Anyway, the book in question was On the Road, by Jack Kerouac. I guess there could possibly be some room for debate concerning this book because of the way it's written (and it wasn't even really edited). It's the defining tome of the beat generation, after all, and they were all about unconventionality and such, so of course there's really not supposed to be any structure. I mean, the guy was on one or more mind-altering substances, just writing away, stream of consciousness, la di da. And it's poetic and grand and free flowing at times. . . and confusing and disjointed, and non-cohesive in terms of narrative and plot at most points. In the end, yeah, I think it is something that can be loved for its parts, if not the sum of its parts.
[[At the same time I feel like my own writing has got some of that sort of un-fulfillment to it in a sense. Because it's beautiful and lyrical and it's a "joy to read" (I've been told) but in the end it doesn't seem to mean anything, to add up to anything. Purposeful purposelessness. I guess the M.F.A. can be the place I learn to harness it in and make something of it. And I'm not even jacked up or on heroin.]]
The conversation did make me go home later and thumb through my copy of On the Road that I hadn't touched in years, where I'd previously folded down some page corners to mark certain passages with pencil. So it made it easy to go back and find those lines that probably made so many decide to make it one of their favorite books-- as a whole or not. Debatably, you might not have to read it in its entirety after reading these.

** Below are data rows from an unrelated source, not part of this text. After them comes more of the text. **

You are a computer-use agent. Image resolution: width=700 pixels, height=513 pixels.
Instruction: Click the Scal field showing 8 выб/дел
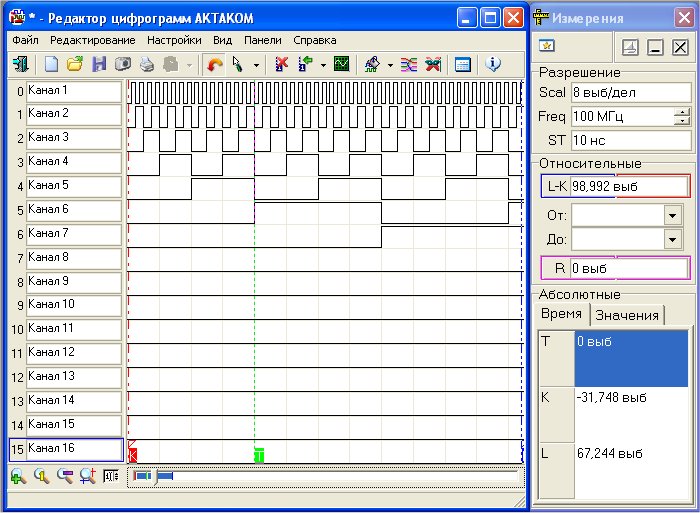(630, 92)
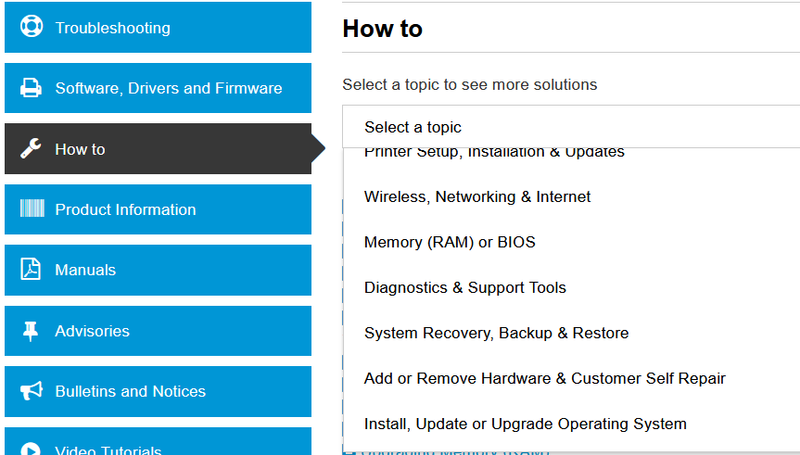The image size is (800, 455).
Task: Click the pushpin icon for Advisories
Action: pyautogui.click(x=31, y=331)
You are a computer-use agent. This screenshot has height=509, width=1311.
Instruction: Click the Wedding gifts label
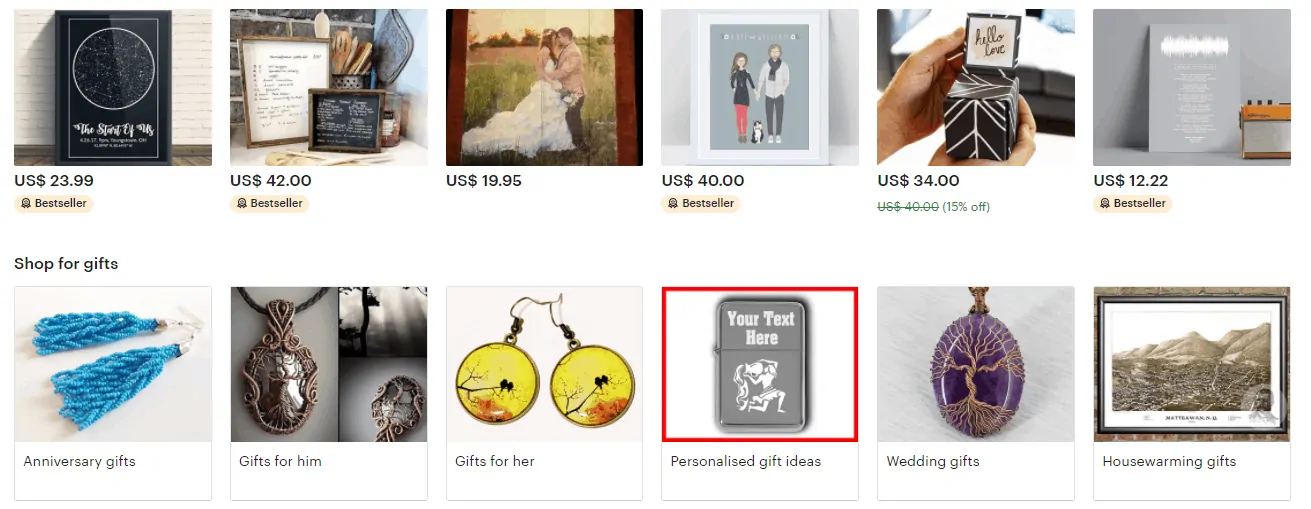click(933, 461)
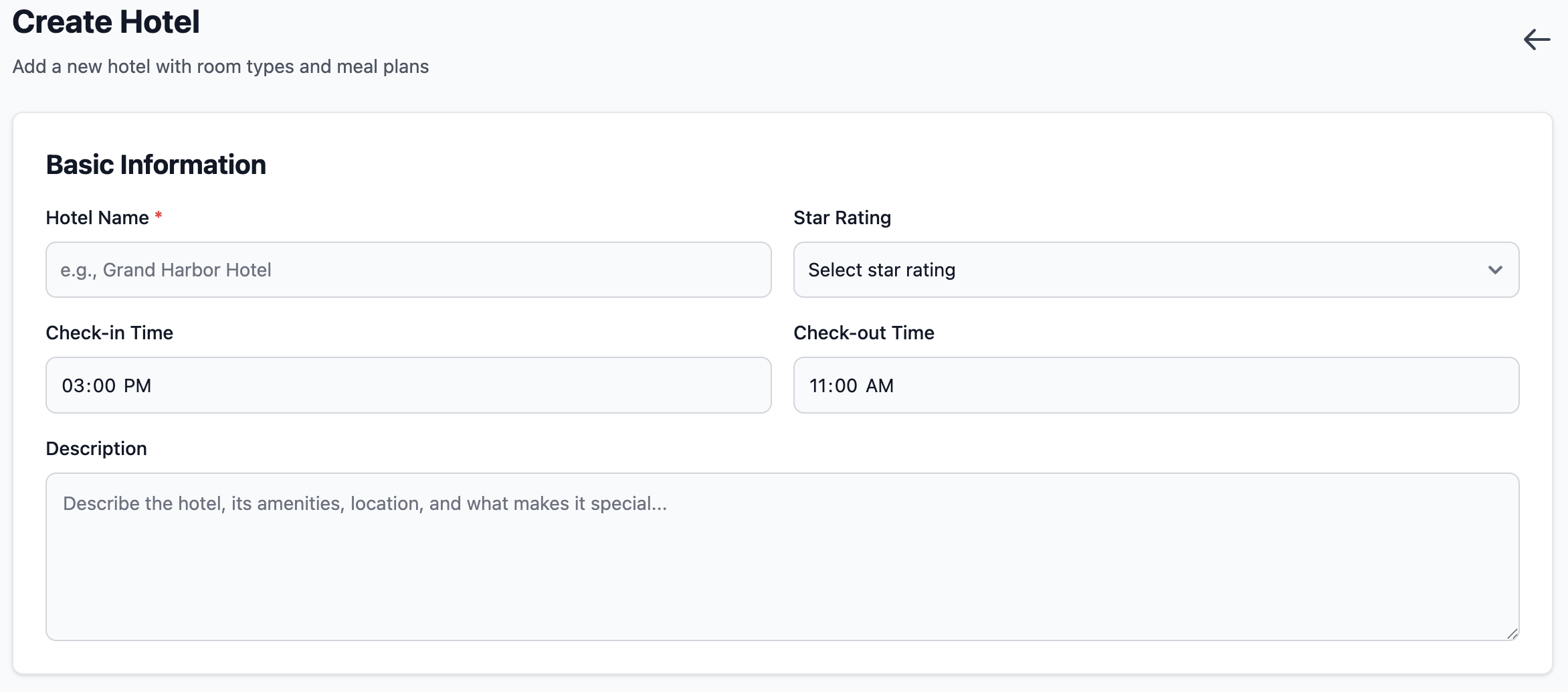
Task: Focus the Hotel Name input field
Action: click(x=408, y=270)
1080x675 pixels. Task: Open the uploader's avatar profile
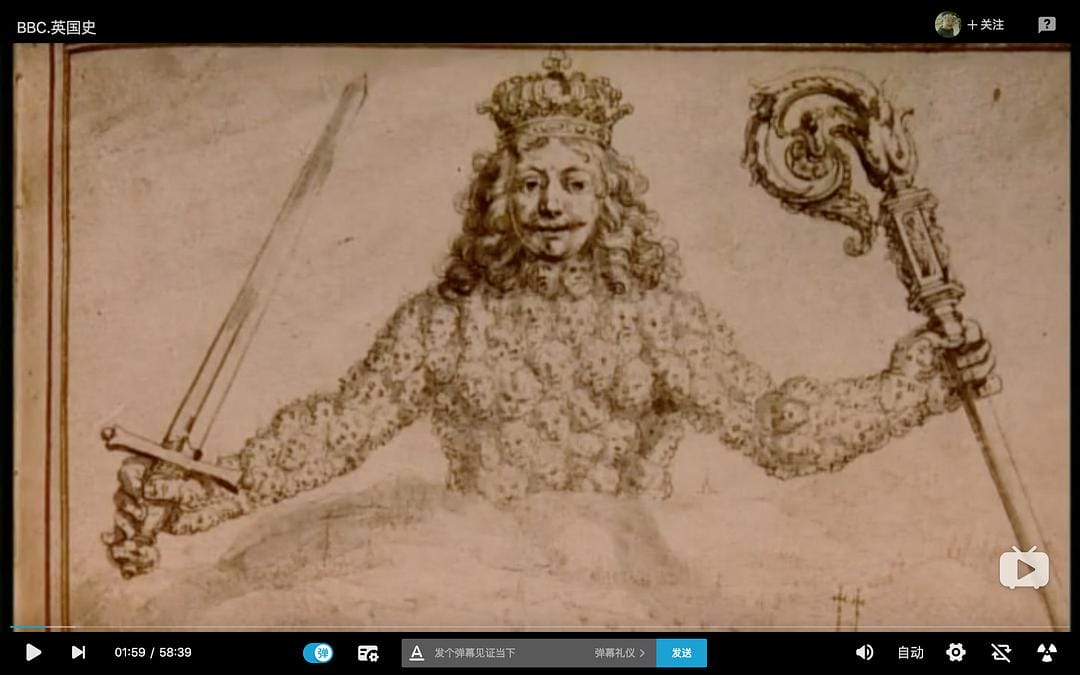click(x=948, y=24)
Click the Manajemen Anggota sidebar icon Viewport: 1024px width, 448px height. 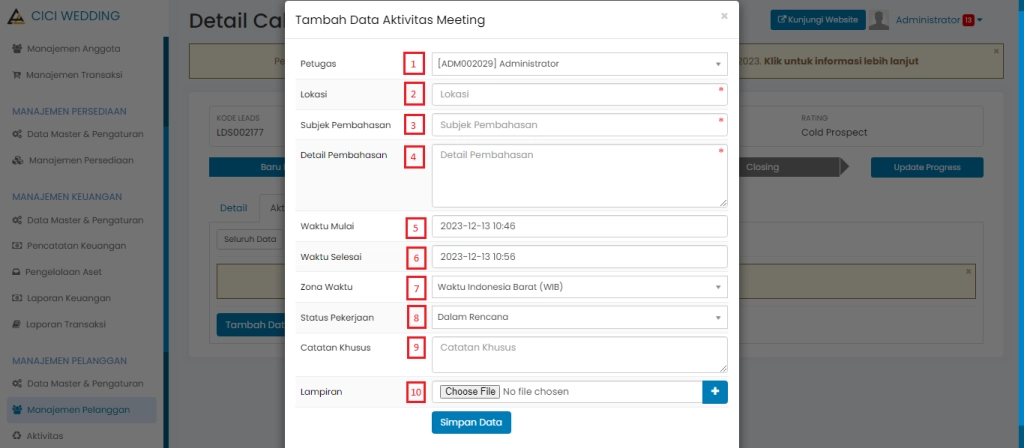click(x=17, y=48)
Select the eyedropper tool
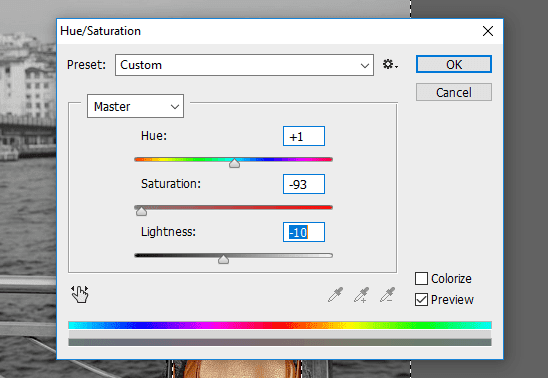 (x=336, y=295)
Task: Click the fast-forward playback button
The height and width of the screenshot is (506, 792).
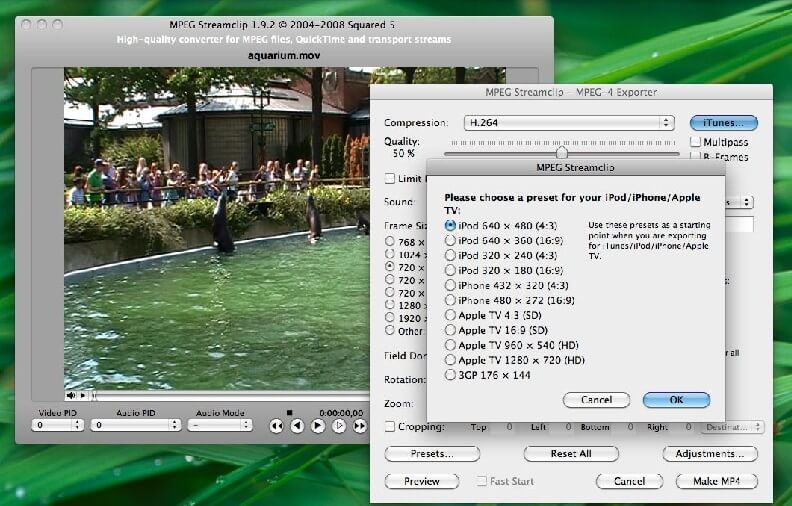Action: coord(359,426)
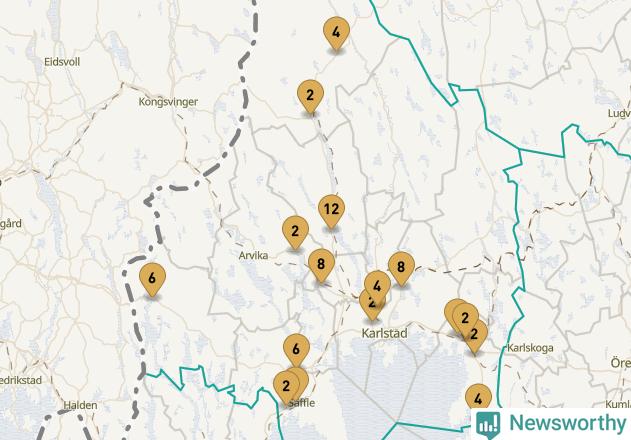Select marker 6 above Säffle
The image size is (631, 440).
(x=296, y=348)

(from my hotel room in San Francisco)
Enjoy:
(the obvious one first)
"I shambled after as I've been doing all my life after people who interest me, because the only people for me are the mad ones, the ones who are mad to live, mad to talk, mad to be saved, desirous of everything at the same time, the ones that never yawn or say a commonplace thing, but burn, burn, burn like fabulous yellow roman candles exploding like spiders across the stars and in the middle you see the blue centerlight pop and everybody goes 'Awww!'"
"The one thing that we yearn for in our living days, that makes us sigh and groan and undergo sweet nauseas of all kinds, is the remembrance of some lost bliss that was probably experienced in the womb and can only be reproduced (though we hate to admit it) in death.
"We fumed and screamed in our mountain nook, mad drunken Americans in the mighty land. We were on the roof of America and all we could do was yell, I guess—across the night, eastward over the Plains, where somewhere an old man with white hair was probably walking toward us with the Word, and would arrive any minute and make us silent."
"A pain stabbed my heart, as it did every time I saw a girl I loved who was going the opposite direction in this too-big world."
"She spoke of evenings in the country making popcorn on the porch. Once this would have gladdened my heart but because her heart was not glad when she said it I knew there was nothing in it but the idea of what one should do."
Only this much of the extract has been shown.